Toronto Neighbourhood Centres (TNC) is an association of multi-service nonprofit neighbourhood centres located in communities across Toronto, Ontario, Canada. The current association includes 30 member agencies that provide supports to residents of their local geographic neighbourhoods, including social services, opportunities for association and enabling collective action to improve community conditions. Based on a historic "settlement house" model, these modern neighbourhood centres hold great promise for revitalizing community in a global era (see Yan, Miu Chung "Bridging the Fragmented Community: Revitalizing Settlement Houses in the Global Era", 2004 in Journal of Community PracticeVolume: 12 Issue: 1/2).
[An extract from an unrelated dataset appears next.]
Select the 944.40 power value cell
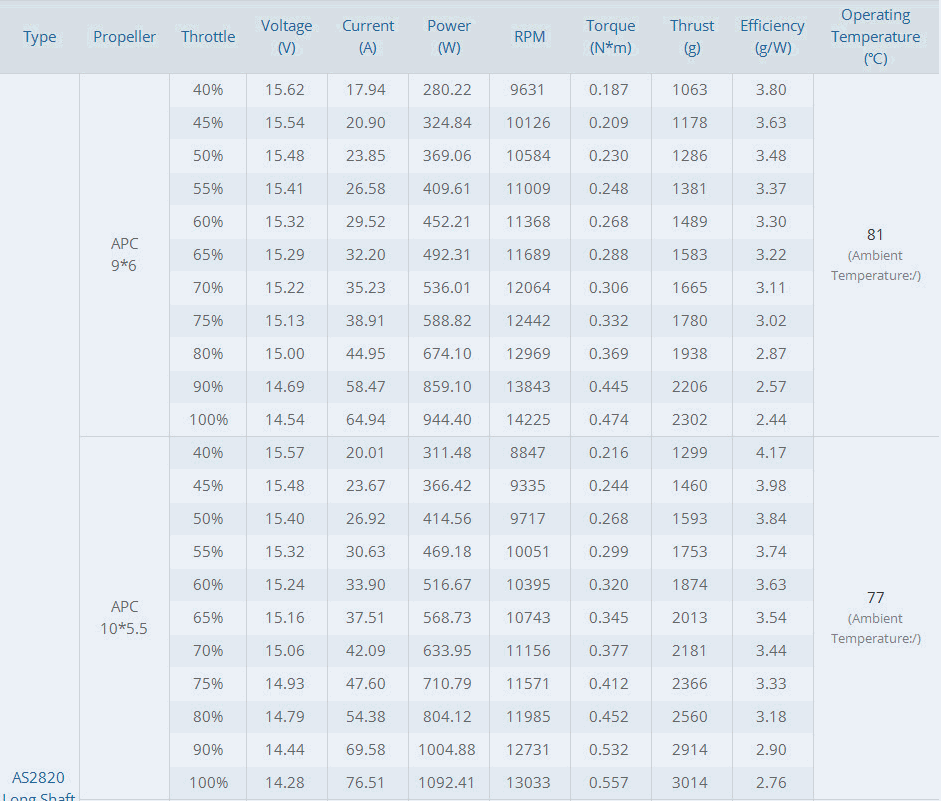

The TNC was founded in 1998, emerging from the Toronto Association of Neighbourhood Services (TANS). TANS was established in the early 1950s as an association of six (and later seven) multi-service settlement houses located in the former City of Toronto. The first settlement houses were established in Toronto between 1894 and 1914, and included Fred Victor Centre (1894), University Settlement Recreation Centre (1910), Central Neighbourhood House (1911) and St. Christopher House (1912). All of these organizations are still active members of the current Toronto Neighbourhood Centres association. The settlement movement began in 1883 with the establishment of the first settlement house, Toynbee Hall in London, England.